Additional Study Data:

  • Multicenter randomized controlled noninferiority trial
  • Adult patients in the Netherlands admitted to hematology ward or ICU, with platelet count 10-50 x109/L (total n for study = 373)
  • Transfusion of (1) unit of platelet concentrate vs no transfusion
  • Primary outcome: Any bleeding within 24h of US-guided CVC placement
  • Secondary outcomes:
    • Major bleeding (requiring procedural intervention or transfusion, or causing hemodynamic instability up to death)
    • # platelet and RBC tranfusions within 24 h of CVC placement
    • Hgb and platelet counts at 1h and 24h after CVC placement
    • Allergic transfusion reactions within 24h of CVC placement
    • Acute lung injury within 48h of CVC placement
    • ICU/hospital length of stay
    • Hospital mortality
    • Financial costs
  • Results:
    • Grade 2-4 bleeding in 4.8% transfusion group vs 11.9% no-transfusion
    • Noninferiority of no-transfusion strategy not met (AR difference 7.1%; RR 2.45 with 90%CI 1.27-4.70)
    • Higher risk of grade 2-4 bleeding with lower platelet counts 
    • Risk of grade 3 or 4 bleeding higher in no-transfusion group
    • Similar #RBC transfusions although more for CVC-related bleeding in no-transfusion group
    • Platelets higher at 1 and 24 hours in transfusion group
    • No transfusion group received more platelet transfusions after CVC placement
    • Similar rates of allergic tranfusion reactions/TRALI (low)
    • No transfusion group with slightly shorter ICU LOS
    • Similar mortality between groups
    • Prespecified subgroup analyses: higher bleeding % in hematology ward patients vs ICU, and in tunneled vs nontunneled CVC placement
    • Overall costs higher in transfusion group attributed to cost of prophylactic platelet transfusion -- study group notes transfusion costs within 24h of CVC placement higher in no-transfusion group due to bleeding related transfusions
  • Limitations include lack of full blinding, only transfusing 1 pack of platelets even if severe thrombocytopenia
  • Authors suggested personalized approach to patient rather than solely patient count


  1. Kaufman RM, Djulbegovic B, Gernsheimer T, et al.

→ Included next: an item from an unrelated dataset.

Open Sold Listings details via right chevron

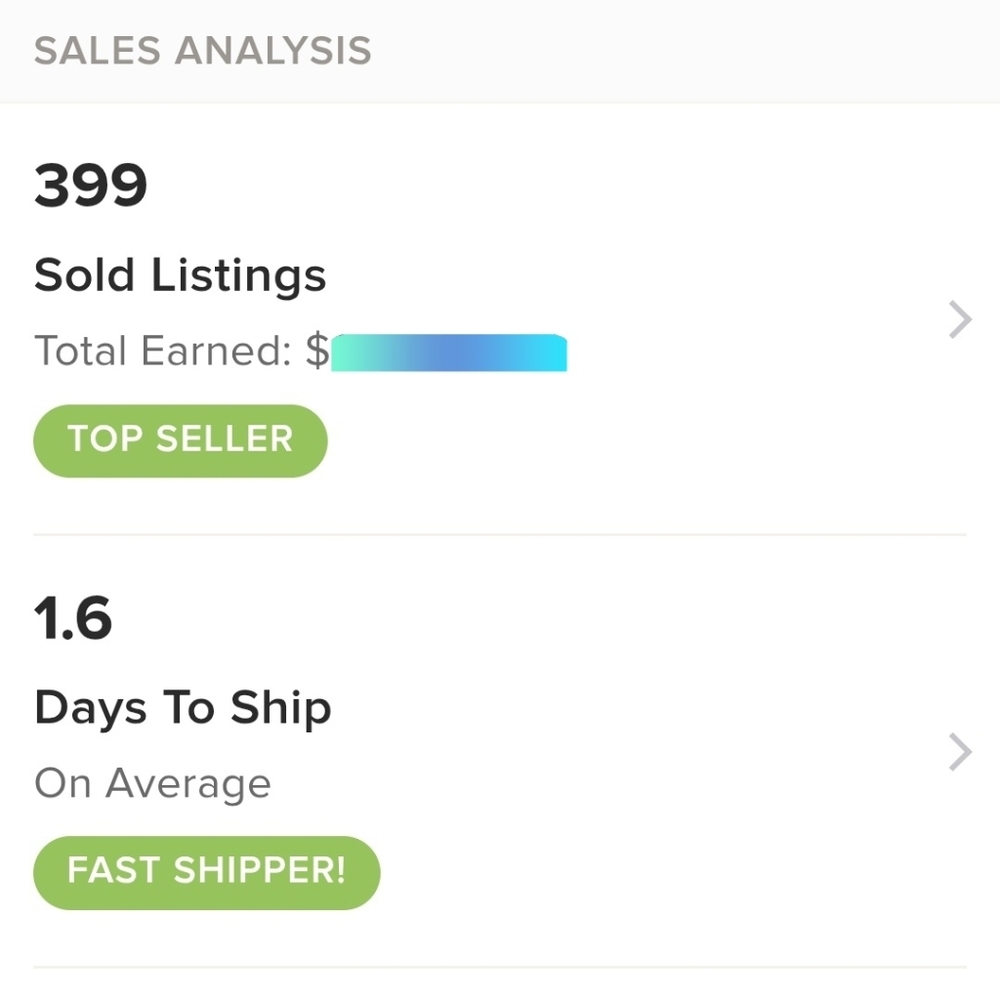click(960, 321)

Platelet transfusion: A clinical practice guideline from the AABB. Ann Intern Med. 2015;162:205–313.
  2. van Baarle FLF, van de Weerdt EK, van der Velden WJFM, et al. Platelet Transfusion before CVC Placement in Patients with Thrombocytopenia. N Engl J Med. 2023;388(21):1956-1965. doi: 10.1056/NEJMoa2214322
  3. Stokes SCYamashiro KJBrown EG. Association of Thrombocytopenia With Bleeding Risk During Central Venous Catheter Placement in Pediatric Patients With Cancer. JAMA Surg. 2021;156(9):887–889.
  4. Zeidler  K?, Arn  K?, Senn  O?, et al?.  Optimal preprocedural platelet transfusion threshold for central venous catheter insertions in patients with thrombocytopenia. ? Transfusion. 2011;51(11):2269-2276.
  5. Cavanna L, Citterio C, Nunzio Camilla D, et al. Central venous catheterization in cancer patients with severe thrombocytopenia: Ultrasound-guide improves safety avoiding prophylactic platelet transfusion. Mol Clin Oncol. 2020;12(5):435-439. doi: 10.3892/mco.2020.2010.